Maciej Trzaskowski

My PhD focused on addressing the problem of ‘missing heritability’; this refers to the discrepancy between the high heritability estimates for many complex traits derived from twin studies, and the very small amount of variance explained from known common genetic variants identified through genome-wide association studies (GWAS). Researchers proposed several hypotheses to explain this phenomenon. However, I was the first to directly address this issue by bringing quantitative and molecular genetic methods together. I applied structural equation twin models, GWA, genome-wide complex trait analysis (GCTA) and genetic risk scores comprising multiple single nucleotide polymorphisms (SNPs) to a longitudinal sample of the same individuals to control for sampling, measurement and change over time. This unique design allowed me to directly evaluate the extent of the missing heritability. Using cognitive development, behavioural problems and body mass index (BMI), I showed that the additive genetic effects of all common SNPs (SNP heritability) can account for some of the missing heritability, but a nontrivial proportion of it is likely to be caused by influences such as ‘uncaptured’ rare variants (which whole-genome sequencing will address), non-additive genetic influences (e.g., gene-gene interactions, dominance), interplay between genes and environments, or some combination of them. My PhD thesis comprised six first-author peer-reviewed publications.   

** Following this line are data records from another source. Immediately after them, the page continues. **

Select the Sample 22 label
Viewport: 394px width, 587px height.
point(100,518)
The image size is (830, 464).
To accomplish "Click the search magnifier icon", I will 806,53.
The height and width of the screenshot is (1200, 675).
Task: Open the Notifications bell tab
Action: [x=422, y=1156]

My work over the last four years extended beyond the PhD requirements and resulted in total, in 19 peer-reviewed papers of which I was first author on nine. During this time I have learnt and applied an extensive selection of statistical methods for both quantitative and molecular genetics. In particular, I have applied a wide variety of structural equation models to twin data, translated many of them from Python to R, run GWAS, created genetic risk scores for complex traits comprising multiple SNPs, and conducted GCTA. I have become proficient in a number of programming languages to automate processes and facilitate more complex analyses (e.g. R, Unix, Shell Scripts, Java), and I explored many bioinformatics tools, such as genome browsers, SNAP, Galaxy, etc. Developing this suite of skills has enhanced my capacity to develop new methods. I have a strong methodological propensity and am highly motivated to explore new methods.